Mekke’de çektikleri ıstıraplar, Medine’de Bedir, Uhud, Hendek ve diğer gazveler tevekkül örnekleri ile doludur. Allah Teâlâ âyetlerde bu durumlarda sahabenin gösterdiği samimiyet ve tevekkülünü bize bildirmiştir. İbn Acîbe bu misallerin anlatıldığı âyetlerin tefsirinde şöyle demektedir:
“Hz. Peygamber [sallallahu aleyhi vesellem], Uhud Savaşı’na yaklaşık 1000 kişilik bir orduyla çıktı. Onlara, eğer sabrederlerse zafer elde edeceklerini müjdeledi. Ordu Şevat denen yere varınca, münafıkların reisi Abdullah b. Übey, 300 kişilik adamıyla ordudan ayrıldı ve, ‘Niçin savaşa girip kendimizi ölüme atacağız ki!’ dedi.
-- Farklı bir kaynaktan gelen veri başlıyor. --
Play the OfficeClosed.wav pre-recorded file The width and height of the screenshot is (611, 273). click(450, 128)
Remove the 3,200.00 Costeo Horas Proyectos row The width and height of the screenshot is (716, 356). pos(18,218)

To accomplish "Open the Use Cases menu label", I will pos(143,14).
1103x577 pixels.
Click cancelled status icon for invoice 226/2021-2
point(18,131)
Ebû Câbir es-Sülemî, onların peşinden koşup, ‘Peygamberiniz ve kendiniz adına Allah’tan korkmanızı hatırlatırım, siz ona ne söz vermiştiniz!’ diye onları uyardı. İbn Übey,
‘Eğer kesin bir savaş olacağını bilsek size uyarız, fakat savaş olacağını sanmıyoruz’ diyerek kendini savunmaya kalktı. Bu arada Hârise ve Seleme oğulları da ordudan ayrılıp İbn Übeyy’e tâbi olmayı düşündüler, ancak sonra vazgeçip Resûlullah’la [sallallahu aleyhi vesellem] birlikte yerlerinde kaldılar. Allah Teâlâ onlara nimetini hatırlatarak şöyle buyurdu:
‘Hani sizden iki zümre (paniğe kapılarak) ayrılmaya niyet etmişti. Halbuki Allah onların yardımcısı idi. Müminler yalnız Allah’a tevekkül etsinler’” ( l-i İmrân 3/122).
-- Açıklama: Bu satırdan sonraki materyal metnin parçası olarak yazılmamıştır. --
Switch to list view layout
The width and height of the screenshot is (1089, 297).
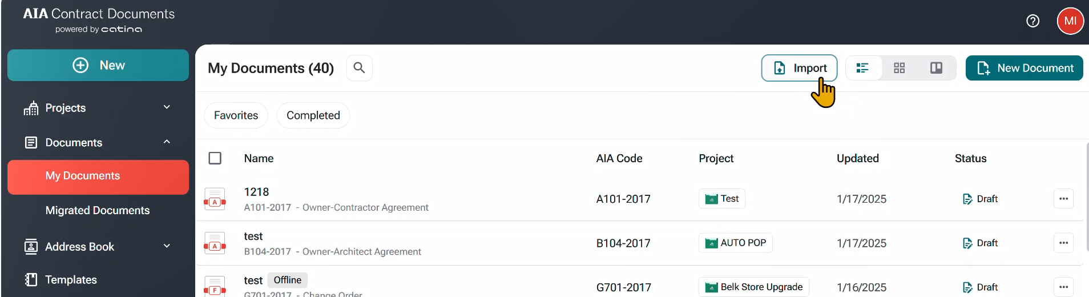[x=862, y=68]
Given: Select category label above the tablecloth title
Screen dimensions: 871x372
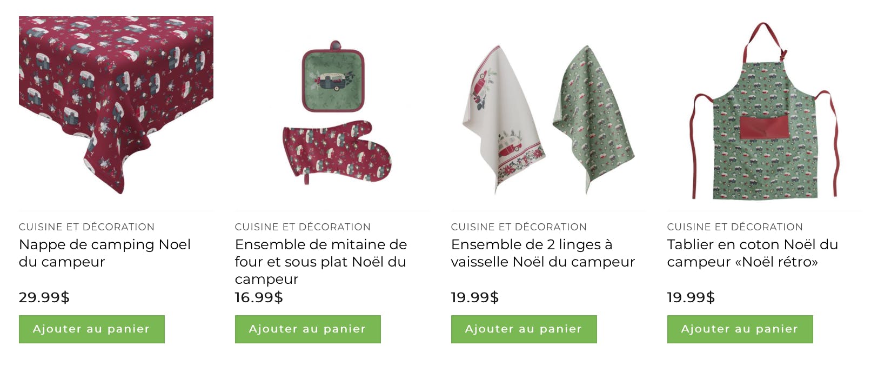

“Andolsun ki Allah size, zayıf ve çaresiz iken Bedir’de de yardım etmişti. Allah’tan korkun ki şükretmiş olasınız” ( l-i İmrân 3/123).
Müslümanların binecek hayvanları ve yeterli silahları yoktu; karşılarındaki düşmanın ise sayısı ve kuvveti fazlaydı. Buna rağmen Allah’a tevekkül ettiler. Onlar Uhud’dan önce Bedir Savaşı’nda da çaresiz olmalarına rağmen düşmandan korkmamış, Allah’a dayanmış ve muzaffer olmuşlardı. Böylece âyet onların bu tevekkül hallerini bize haber vermektedir.
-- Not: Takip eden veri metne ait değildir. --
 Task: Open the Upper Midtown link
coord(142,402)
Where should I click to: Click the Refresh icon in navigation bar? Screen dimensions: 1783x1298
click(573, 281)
Allah Tevekkül Edenleri Sever
Allah Teâlâ’nın kulunu seveceği güzel davranışlardan biri de tevekküldür. Kim tevekkül sahibi olursa yüce Allah’ın sevgisini kazanır. Bu ne büyük bir kazançtır. yette şöyle haber verilmiştir:
“Bir işe karar verdiğin vakit Allah’a tevekkül et! Muhakkak ki Allah kendisine tevekkül edenleri sever” ( l-i İmrân 3/159).
Akabindeki âyette de şöyle buyrulur: “Allah size yardım ederse, sizi yenecek yoktur. Eğer sizi yardımsız bırakırsa, ondan sonra size kim yardım edebilir? Müminler, ancak Allah’a tevekkül etsinler” ( l-i İmrân 3/160).
Önce Tedbir Sonra Tevekkül
Tevekkül etmek zâhiren tedbir almamayı, çalışmamayı gerektirmez. Enes b. Mâlik [radıyallahu anh] anlatıyor: “Bir adam Allah Resûlü’nün [aleyhisselâm] yanına gelerek şöyle sordu: ‘Yâ Resûlallah! Devemi bağlayıp mı Allah’a tevekkül edeyim, yoksa bağlamadan mı tevekkül edeyim?’
Resûlullah [sallallahu aleyhi vesellem], ‘Önce onu bağla, öyle Allah’a tevekkül et!’ buyurdu.” (Tirmizî, Sıfatü’l-Kıyâme, 60.)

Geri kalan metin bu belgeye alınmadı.